Volvo: quando la qualità “premia”

Car oh the Year 2018: vinto con la XC40. North American Utility of the Year Award: vinto con la XC60. World Car of the Year 2018: vinto ancora con la XC60. Ma dove vuole arrivare Volvo?

Quello del World Car of the Year 2018 è l’ennesimo (e prestigioso) premio messo in bacheca da Volvo che, grazie ad una politica “intelligente”, adesso può davvero competere con tutti, tedeschi compresi.

Qualche anno fa la casa svedese era sull’orlo del fallimento e, con l’arrivo della nuova proprietà cinese, nessuno avrebbe mai sperato di riveder ricrescere un brand che ha sempre fatto della tecnologia e della sicurezza il suo cavallo di battaglia.

La nuova proprietà Geely, infatti, dopo aver messo sul piatto parecchi soldi (oltre 2 miliardi di dollari), ha lasciato tutto com’era invitando semplicemente a lavorare con passione e dedizione. Non ha messo becco nelle scelte stilistiche e tecnologiche e non ha licenziato nemmeno un operaio; anzi: ha incrementato e migliorato sensibilmente prima il sito industriale di Ghent, in Belgio e poi quello di Torslanda, in Svezia (che non se la passava affatto bene). In più, ha costruito due fabbriche in Cina per mettere le nuove vetture Volvo a disposizione dei mercati asiatici mentre, probabilmente a giugno, verrà inaugurato il nuovo (e primo) sito Volvo sul territorio americano, precisamente nel South Carolina.

Il risultato?

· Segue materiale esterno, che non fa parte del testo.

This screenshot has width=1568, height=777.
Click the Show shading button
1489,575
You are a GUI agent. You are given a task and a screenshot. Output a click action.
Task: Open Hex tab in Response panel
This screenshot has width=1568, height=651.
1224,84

Volvo, complessivamente, è passato dalle 334.808 mila unità vendute nel 2009 alle oltre 570 mila vendute lo scorso anno, diventando il brand in crescita più rapida nel mondo dell’auto. Successo confermato anche dai prestigiosi premi che si stanno aggiudicando in giro per il mondo i nuovi modelli Volvo. Ne è orgoglioso il numero uno di Volvo, il Presidente e CEO Håkan Samuelsson: “Sono contento di vedere che gli investimenti fatti dalla Casa a livello di prodotto stanno dando i loro frutti. Ci confrontiamo con una concorrenza accanita, ma anche il premio assegnato alla XC60 dimostra che Volvo sta offrendo un giusto mix di design, connettività e sicurezza, che viene apprezzato dai clienti in tutto il mondo”.